## About this task
Please print each record below exactly as it is written.
__________
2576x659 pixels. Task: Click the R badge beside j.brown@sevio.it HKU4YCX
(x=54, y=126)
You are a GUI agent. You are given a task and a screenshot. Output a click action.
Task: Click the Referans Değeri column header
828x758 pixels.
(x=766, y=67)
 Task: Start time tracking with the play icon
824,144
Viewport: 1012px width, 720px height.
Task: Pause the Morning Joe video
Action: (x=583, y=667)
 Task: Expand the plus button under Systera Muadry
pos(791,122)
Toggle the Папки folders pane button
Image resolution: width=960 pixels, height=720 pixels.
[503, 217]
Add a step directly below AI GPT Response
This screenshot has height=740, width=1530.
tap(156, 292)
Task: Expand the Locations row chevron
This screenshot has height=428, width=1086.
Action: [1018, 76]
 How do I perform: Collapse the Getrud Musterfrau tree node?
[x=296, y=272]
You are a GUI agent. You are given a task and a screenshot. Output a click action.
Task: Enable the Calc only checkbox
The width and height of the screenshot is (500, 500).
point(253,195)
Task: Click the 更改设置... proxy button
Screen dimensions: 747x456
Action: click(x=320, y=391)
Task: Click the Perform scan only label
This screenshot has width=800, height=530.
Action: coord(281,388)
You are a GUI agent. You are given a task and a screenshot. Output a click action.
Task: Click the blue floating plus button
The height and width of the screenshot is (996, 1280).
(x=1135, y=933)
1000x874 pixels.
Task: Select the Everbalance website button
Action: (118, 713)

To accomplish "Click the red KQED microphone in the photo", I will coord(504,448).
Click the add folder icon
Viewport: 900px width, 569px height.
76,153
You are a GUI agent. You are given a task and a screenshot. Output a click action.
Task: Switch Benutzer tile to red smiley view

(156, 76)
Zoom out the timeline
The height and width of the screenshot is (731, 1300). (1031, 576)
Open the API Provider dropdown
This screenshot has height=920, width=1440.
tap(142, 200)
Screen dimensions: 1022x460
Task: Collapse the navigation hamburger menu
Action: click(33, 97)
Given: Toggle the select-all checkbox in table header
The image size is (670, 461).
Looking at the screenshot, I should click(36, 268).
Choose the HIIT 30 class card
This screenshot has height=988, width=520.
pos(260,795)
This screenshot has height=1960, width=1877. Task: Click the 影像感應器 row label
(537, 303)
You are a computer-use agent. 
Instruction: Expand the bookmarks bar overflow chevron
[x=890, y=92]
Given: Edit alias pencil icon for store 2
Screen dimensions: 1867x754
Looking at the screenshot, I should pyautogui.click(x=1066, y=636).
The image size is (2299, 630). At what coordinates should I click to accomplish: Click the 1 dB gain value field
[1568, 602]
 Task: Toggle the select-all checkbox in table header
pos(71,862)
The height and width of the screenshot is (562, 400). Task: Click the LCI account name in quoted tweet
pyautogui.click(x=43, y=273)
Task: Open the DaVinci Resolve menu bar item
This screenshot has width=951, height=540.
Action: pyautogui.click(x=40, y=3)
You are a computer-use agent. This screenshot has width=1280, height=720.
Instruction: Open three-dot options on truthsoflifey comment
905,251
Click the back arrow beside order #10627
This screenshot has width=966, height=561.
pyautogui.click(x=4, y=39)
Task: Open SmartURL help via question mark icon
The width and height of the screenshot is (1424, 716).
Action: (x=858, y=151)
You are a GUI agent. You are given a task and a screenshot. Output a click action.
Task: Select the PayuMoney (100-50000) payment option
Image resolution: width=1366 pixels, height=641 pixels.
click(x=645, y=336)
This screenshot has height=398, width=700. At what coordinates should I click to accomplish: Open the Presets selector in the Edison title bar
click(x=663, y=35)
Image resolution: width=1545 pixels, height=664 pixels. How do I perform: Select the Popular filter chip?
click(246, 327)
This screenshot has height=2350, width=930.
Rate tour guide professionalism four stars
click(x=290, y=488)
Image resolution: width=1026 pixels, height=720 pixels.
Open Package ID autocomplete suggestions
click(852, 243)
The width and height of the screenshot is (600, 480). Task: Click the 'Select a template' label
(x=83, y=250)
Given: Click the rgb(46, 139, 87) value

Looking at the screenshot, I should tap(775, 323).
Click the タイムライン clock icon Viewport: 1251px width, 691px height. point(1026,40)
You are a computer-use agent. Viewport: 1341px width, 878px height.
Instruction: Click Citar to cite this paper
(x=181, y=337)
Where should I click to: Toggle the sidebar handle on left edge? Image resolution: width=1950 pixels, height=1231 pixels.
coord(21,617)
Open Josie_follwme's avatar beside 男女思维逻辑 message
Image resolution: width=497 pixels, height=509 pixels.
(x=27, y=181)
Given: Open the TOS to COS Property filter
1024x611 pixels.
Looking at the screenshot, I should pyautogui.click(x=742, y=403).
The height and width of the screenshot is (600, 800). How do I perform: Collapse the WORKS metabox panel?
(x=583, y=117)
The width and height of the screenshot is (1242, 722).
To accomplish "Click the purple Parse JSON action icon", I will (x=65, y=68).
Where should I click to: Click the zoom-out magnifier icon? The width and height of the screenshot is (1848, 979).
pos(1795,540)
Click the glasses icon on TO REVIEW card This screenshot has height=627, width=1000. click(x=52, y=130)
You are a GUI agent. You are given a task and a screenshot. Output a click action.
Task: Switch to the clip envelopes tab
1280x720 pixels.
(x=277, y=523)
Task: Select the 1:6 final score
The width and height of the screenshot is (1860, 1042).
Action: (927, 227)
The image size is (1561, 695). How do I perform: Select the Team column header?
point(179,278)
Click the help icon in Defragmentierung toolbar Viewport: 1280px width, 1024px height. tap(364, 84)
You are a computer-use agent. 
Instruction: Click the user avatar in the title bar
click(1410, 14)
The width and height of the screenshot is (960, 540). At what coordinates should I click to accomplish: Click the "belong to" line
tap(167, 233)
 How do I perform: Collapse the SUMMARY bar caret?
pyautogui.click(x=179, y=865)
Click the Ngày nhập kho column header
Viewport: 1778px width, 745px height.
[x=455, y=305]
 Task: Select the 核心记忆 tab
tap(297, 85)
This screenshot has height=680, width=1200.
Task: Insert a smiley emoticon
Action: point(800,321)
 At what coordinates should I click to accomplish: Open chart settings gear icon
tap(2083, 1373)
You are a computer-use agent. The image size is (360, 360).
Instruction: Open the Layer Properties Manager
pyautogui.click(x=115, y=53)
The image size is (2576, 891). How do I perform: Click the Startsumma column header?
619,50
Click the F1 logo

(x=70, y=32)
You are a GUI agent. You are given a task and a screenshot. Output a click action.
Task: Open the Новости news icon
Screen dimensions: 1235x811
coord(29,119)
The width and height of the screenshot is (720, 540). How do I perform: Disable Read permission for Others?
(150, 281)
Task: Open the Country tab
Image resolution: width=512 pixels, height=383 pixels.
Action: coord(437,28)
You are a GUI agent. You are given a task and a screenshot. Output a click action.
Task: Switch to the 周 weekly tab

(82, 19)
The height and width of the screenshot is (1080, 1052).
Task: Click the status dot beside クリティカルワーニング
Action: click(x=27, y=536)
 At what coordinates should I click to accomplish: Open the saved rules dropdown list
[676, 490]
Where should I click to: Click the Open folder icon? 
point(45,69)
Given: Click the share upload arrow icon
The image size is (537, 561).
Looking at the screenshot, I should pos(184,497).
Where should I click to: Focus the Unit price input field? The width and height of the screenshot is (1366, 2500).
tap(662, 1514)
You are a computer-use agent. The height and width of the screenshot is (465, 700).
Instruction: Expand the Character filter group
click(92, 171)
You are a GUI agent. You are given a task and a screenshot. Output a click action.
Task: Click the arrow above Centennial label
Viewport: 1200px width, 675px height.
__________
## Solution
2576x659 pixels. Task: Click the R badge beside j.brown@sevio.it HKU4YCX
(x=54, y=126)
You are a GUI agent. You are given a task and a screenshot. Output a click action.
Task: Click the Referans Değeri column header
828x758 pixels.
(x=766, y=67)
 Task: Start time tracking with the play icon
824,144
Viewport: 1012px width, 720px height.
Task: Pause the Morning Joe video
Action: (x=583, y=667)
 Task: Expand the plus button under Systera Muadry
pos(791,122)
Toggle the Папки folders pane button
Image resolution: width=960 pixels, height=720 pixels.
[503, 217]
Add a step directly below AI GPT Response
This screenshot has height=740, width=1530.
tap(156, 292)
Task: Expand the Locations row chevron
This screenshot has height=428, width=1086.
Action: [1018, 76]
 How do I perform: Collapse the Getrud Musterfrau tree node?
[x=296, y=272]
You are a GUI agent. You are given a task and a screenshot. Output a click action.
Task: Enable the Calc only checkbox
The width and height of the screenshot is (500, 500).
point(253,195)
Task: Click the 更改设置... proxy button
Screen dimensions: 747x456
Action: click(x=320, y=391)
Task: Click the Perform scan only label
This screenshot has width=800, height=530.
Action: coord(281,388)
You are a GUI agent. You are given a task and a screenshot. Output a click action.
Task: Click the blue floating plus button
The height and width of the screenshot is (996, 1280).
(x=1135, y=933)
1000x874 pixels.
Task: Select the Everbalance website button
Action: (118, 713)

To accomplish "Click the red KQED microphone in the photo", I will coord(504,448).
Click the add folder icon
Viewport: 900px width, 569px height.
76,153
You are a GUI agent. You are given a task and a screenshot. Output a click action.
Task: Switch Benutzer tile to red smiley view

(156, 76)
Zoom out the timeline
The height and width of the screenshot is (731, 1300). (1031, 576)
Open the API Provider dropdown
This screenshot has height=920, width=1440.
tap(142, 200)
Screen dimensions: 1022x460
Task: Collapse the navigation hamburger menu
Action: click(33, 97)
Given: Toggle the select-all checkbox in table header
The image size is (670, 461).
Looking at the screenshot, I should click(36, 268).
Choose the HIIT 30 class card
This screenshot has height=988, width=520.
pos(260,795)
This screenshot has height=1960, width=1877. Task: Click the 影像感應器 row label
(537, 303)
You are a computer-use agent. 
Instruction: Expand the bookmarks bar overflow chevron
[x=890, y=92]
Given: Edit alias pencil icon for store 2
Screen dimensions: 1867x754
Looking at the screenshot, I should pyautogui.click(x=1066, y=636).
The image size is (2299, 630). At what coordinates should I click to accomplish: Click the 1 dB gain value field
[1568, 602]
 Task: Toggle the select-all checkbox in table header
pos(71,862)
The height and width of the screenshot is (562, 400). Task: Click the LCI account name in quoted tweet
pyautogui.click(x=43, y=273)
Task: Open the DaVinci Resolve menu bar item
This screenshot has width=951, height=540.
Action: pyautogui.click(x=40, y=3)
You are a computer-use agent. This screenshot has width=1280, height=720.
Instruction: Open three-dot options on truthsoflifey comment
905,251
Click the back arrow beside order #10627
This screenshot has width=966, height=561.
pyautogui.click(x=4, y=39)
Task: Open SmartURL help via question mark icon
The width and height of the screenshot is (1424, 716).
Action: (x=858, y=151)
You are a GUI agent. You are given a task and a screenshot. Output a click action.
Task: Select the PayuMoney (100-50000) payment option
Image resolution: width=1366 pixels, height=641 pixels.
click(x=645, y=336)
This screenshot has height=398, width=700. At what coordinates should I click to accomplish: Open the Presets selector in the Edison title bar
click(x=663, y=35)
Image resolution: width=1545 pixels, height=664 pixels. How do I perform: Select the Popular filter chip?
click(246, 327)
This screenshot has height=2350, width=930.
Rate tour guide professionalism four stars
click(x=290, y=488)
Image resolution: width=1026 pixels, height=720 pixels.
Open Package ID autocomplete suggestions
click(852, 243)
The width and height of the screenshot is (600, 480). Task: Click the 'Select a template' label
(x=83, y=250)
Given: Click the rgb(46, 139, 87) value

Looking at the screenshot, I should tap(775, 323).
Click the タイムライン clock icon Viewport: 1251px width, 691px height. point(1026,40)
You are a computer-use agent. Viewport: 1341px width, 878px height.
Instruction: Click Citar to cite this paper
(x=181, y=337)
Where should I click to: Toggle the sidebar handle on left edge? Image resolution: width=1950 pixels, height=1231 pixels.
coord(21,617)
Open Josie_follwme's avatar beside 男女思维逻辑 message
Image resolution: width=497 pixels, height=509 pixels.
(x=27, y=181)
Given: Open the TOS to COS Property filter
1024x611 pixels.
Looking at the screenshot, I should pyautogui.click(x=742, y=403).
The height and width of the screenshot is (600, 800). How do I perform: Collapse the WORKS metabox panel?
(x=583, y=117)
The width and height of the screenshot is (1242, 722).
To accomplish "Click the purple Parse JSON action icon", I will (x=65, y=68).
Where should I click to: Click the zoom-out magnifier icon? The width and height of the screenshot is (1848, 979).
pos(1795,540)
Click the glasses icon on TO REVIEW card This screenshot has height=627, width=1000. click(x=52, y=130)
You are a GUI agent. You are given a task and a screenshot. Output a click action.
Task: Switch to the clip envelopes tab
1280x720 pixels.
(x=277, y=523)
Task: Select the 1:6 final score
The width and height of the screenshot is (1860, 1042).
Action: (927, 227)
The image size is (1561, 695). How do I perform: Select the Team column header?
point(179,278)
Click the help icon in Defragmentierung toolbar Viewport: 1280px width, 1024px height. tap(364, 84)
You are a computer-use agent. 
Instruction: Click the user avatar in the title bar
click(1410, 14)
The width and height of the screenshot is (960, 540). At what coordinates should I click to accomplish: Click the "belong to" line
tap(167, 233)
 How do I perform: Collapse the SUMMARY bar caret?
pyautogui.click(x=179, y=865)
Click the Ngày nhập kho column header
Viewport: 1778px width, 745px height.
[x=455, y=305]
 Task: Select the 核心记忆 tab
tap(297, 85)
This screenshot has height=680, width=1200.
Task: Insert a smiley emoticon
Action: point(800,321)
 At what coordinates should I click to accomplish: Open chart settings gear icon
tap(2083, 1373)
You are a computer-use agent. The image size is (360, 360).
Instruction: Open the Layer Properties Manager
pyautogui.click(x=115, y=53)
The image size is (2576, 891). How do I perform: Click the Startsumma column header?
619,50
Click the F1 logo

(x=70, y=32)
You are a GUI agent. You are given a task and a screenshot. Output a click action.
Task: Open the Новости news icon
Screen dimensions: 1235x811
coord(29,119)
The width and height of the screenshot is (720, 540). How do I perform: Disable Read permission for Others?
(150, 281)
Task: Open the Country tab
Image resolution: width=512 pixels, height=383 pixels.
Action: coord(437,28)
You are a GUI agent. You are given a task and a screenshot. Output a click action.
Task: Switch to the 周 weekly tab

(82, 19)
The height and width of the screenshot is (1080, 1052).
Task: Click the status dot beside クリティカルワーニング
Action: click(x=27, y=536)
 At what coordinates should I click to accomplish: Open the saved rules dropdown list
[676, 490]
Where should I click to: Click the Open folder icon? 
point(45,69)
Given: Click the share upload arrow icon
The image size is (537, 561).
Looking at the screenshot, I should pos(184,497).
Where should I click to: Focus the Unit price input field? The width and height of the screenshot is (1366, 2500).
tap(662, 1514)
You are a computer-use agent. The height and width of the screenshot is (465, 700).
Instruction: Expand the Character filter group
click(92, 171)
You are a GUI agent. You are given a task and a screenshot. Output a click action.
Task: Click the arrow above Centennial label
Viewport: 1200px width, 675px height.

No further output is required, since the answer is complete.